Católico, neste caso, não se refere à Igreja Católica Romana, mas à Igreja universal de todos os fiéis. Ele afirma que todos os cristãos vêm a Cristo e que a Igreja não será permanentemente dividida por cismas terrestres. Até agora, isso tem sido amplamente verdade. As denominações brigam, mas a maioria das pessoas reconhece que protestantes, ortodoxos, católicos e cristãos não denominacionais ainda são cristãos. Enquanto isso for verdade, a Igreja permanecerá unida. Dado os tempos turbulentos e quantos desafios havia à doutrina cristã nos primeiros dias do credo, esta foi uma declaração ambiciosa.

O credo aqui também reivindica descendência dos Apóstolos e, mais uma vez, derruba o pensamento gnóstico. Os gnósticos não se apegavam a uma única igreja, mas a várias e muitas interpretações diferentes. Esta linha, no entanto, afirma que o cristianismo tem uma única igreja e doutrina. Não é determinado por cada pessoa individualmente.

“Confesso um só batismo para remissão dos pecados”

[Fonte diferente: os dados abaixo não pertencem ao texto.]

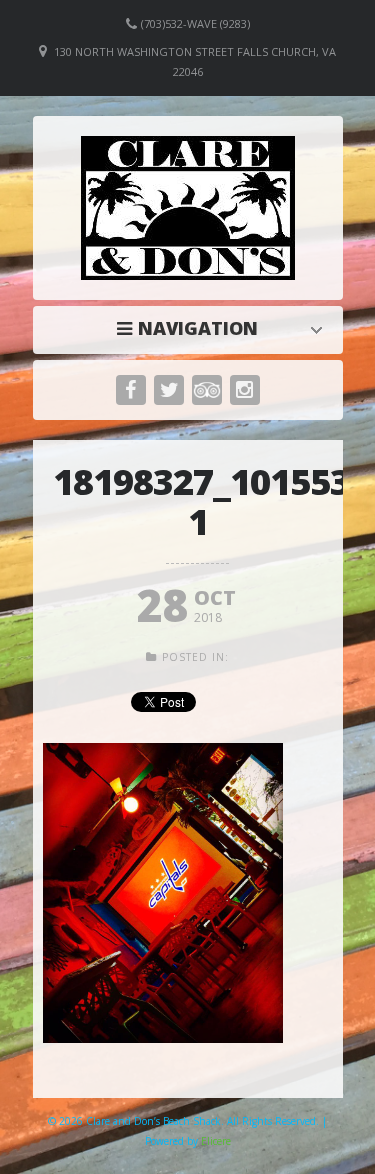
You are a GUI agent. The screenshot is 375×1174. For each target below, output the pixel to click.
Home (193, 328)
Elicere (216, 1141)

O credo foi modificado depois de Nicéia para deixar claro que a teologia de Marcião era herética. Marcião afirmou que havia dois deuses descritos na Bíblia, o Deus do Antigo Testamento e o Deus do Novo Testamento. O Deus do Antigo Testamento era inferior ao do Novo Testamento e foi o criador do mundo terrestre imperfeito. O Deus do Novo Testamento criou o céu perfeito. Como tal, Marcião afirmou que não havia pecado original. Isso negava a necessidade do Batismo. Marcião foi muito influente em seu tempo e vinha trabalhando no desenvolvimento de uma Bíblia que incluía apenas os livros e versículos que sustentavam suas ideias. Ele acabou sendo declarado herege, mas sua influência deixou claro para a Igreja Ortodoxa que um cânone bíblico oficial estava rapidamente se tornando uma necessidade.

“E eu espero a ressurreição dos mortos a vida do mundo vindouro.”

Esta linha final pode ser parcialmente responsável pela inclusão do Evangelho de João na Bíblia canônica. João é um livro muito gnóstico, mas seu Evangelho também é o que tem a descrição mais detalhada da vida após a morte. Esta linha faz referência à sua visão da vida após a morte e permitiu que o Evangelho caísse diretamente na categoria ortodoxa.

Por quantas vezes o Credo Niceno é recitado, poucos cristãos estão cientes da rica história que criou o credo. Muitas das maiores influências no cristianismo são referenciadas, e a história da religião é apresentada nessas poucas linhas. Apesar do que Constantino esperava, o credo não impediria o cristianismo de eventualmente se fragmentar em várias seitas diferentes que agora são chamadas de denominações. O credo, no entanto, permitiria que o cristianismo crescesse e se solidificasse não como um grupo disperso e frouxamente conectado de igrejas domésticas, mas uma religião poderosa com uma base de crentes que sabiam o que significava quando alguém declarava: “Sou cristão”.